## Exercise objective
Pull out every line of the records that contains the string "width", and treat uppercase and lowercase as different.

Start of Records shown

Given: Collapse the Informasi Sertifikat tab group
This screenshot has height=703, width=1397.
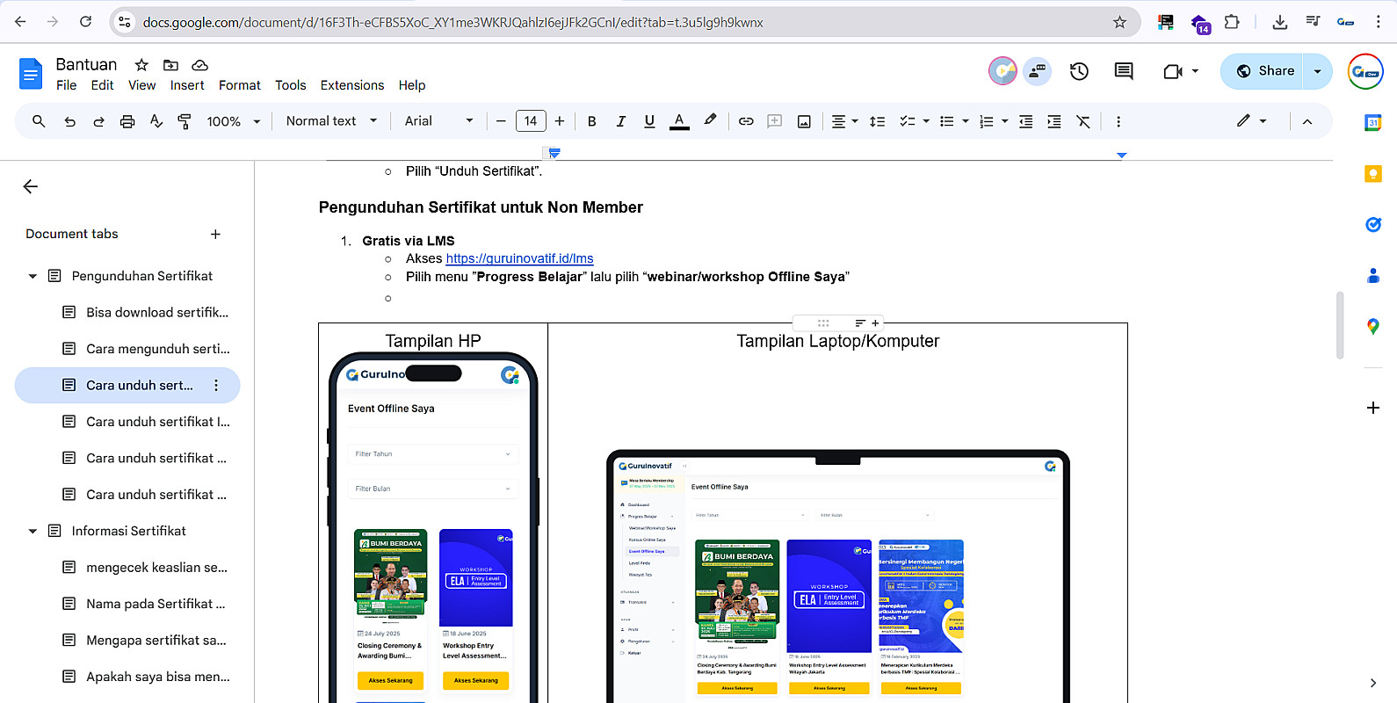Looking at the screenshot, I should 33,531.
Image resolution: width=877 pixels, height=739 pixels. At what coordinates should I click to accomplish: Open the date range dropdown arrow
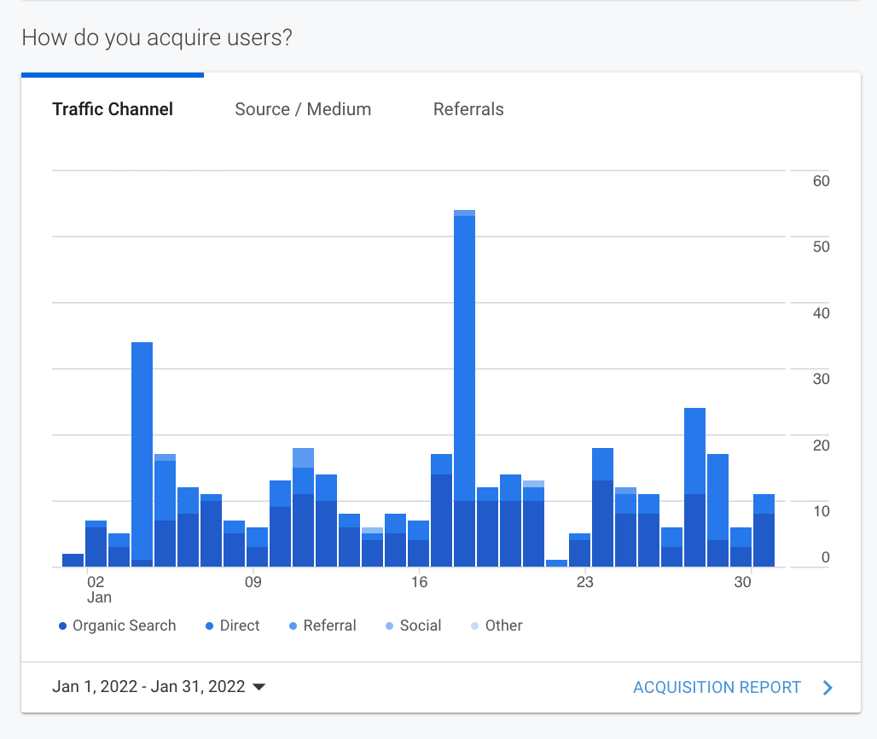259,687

End of Records shown
Start of Records shown

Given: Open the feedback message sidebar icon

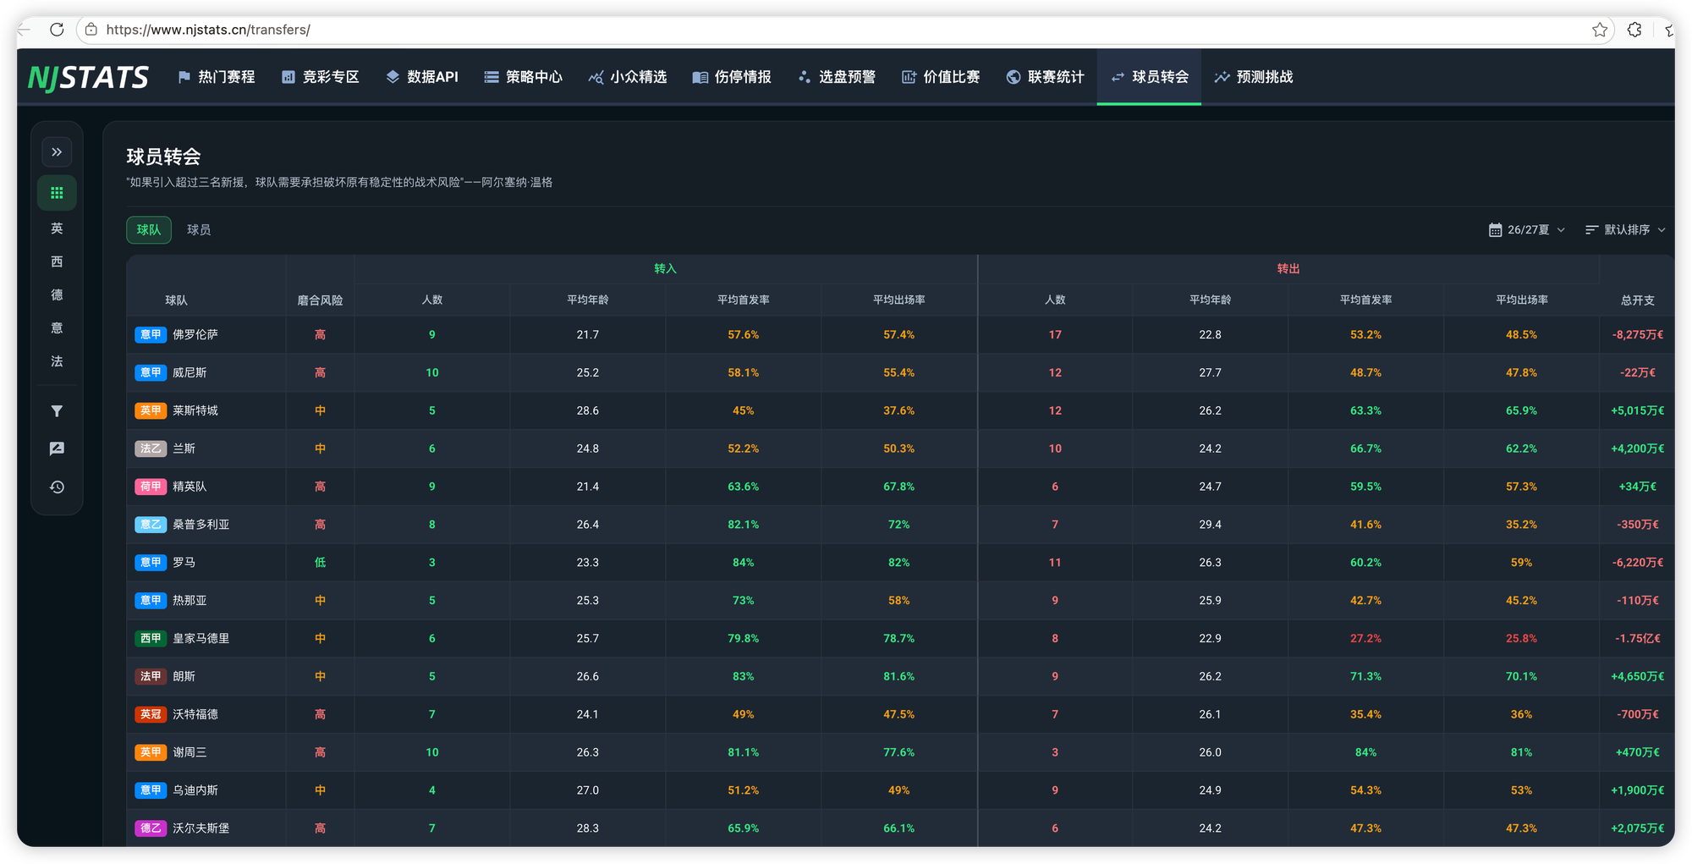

End of Records shown

## The response
This screenshot has height=703, width=1397.
Image resolution: width=877 pixels, height=739 pixels. At what coordinates should I click to accomplish: Open the date range dropdown arrow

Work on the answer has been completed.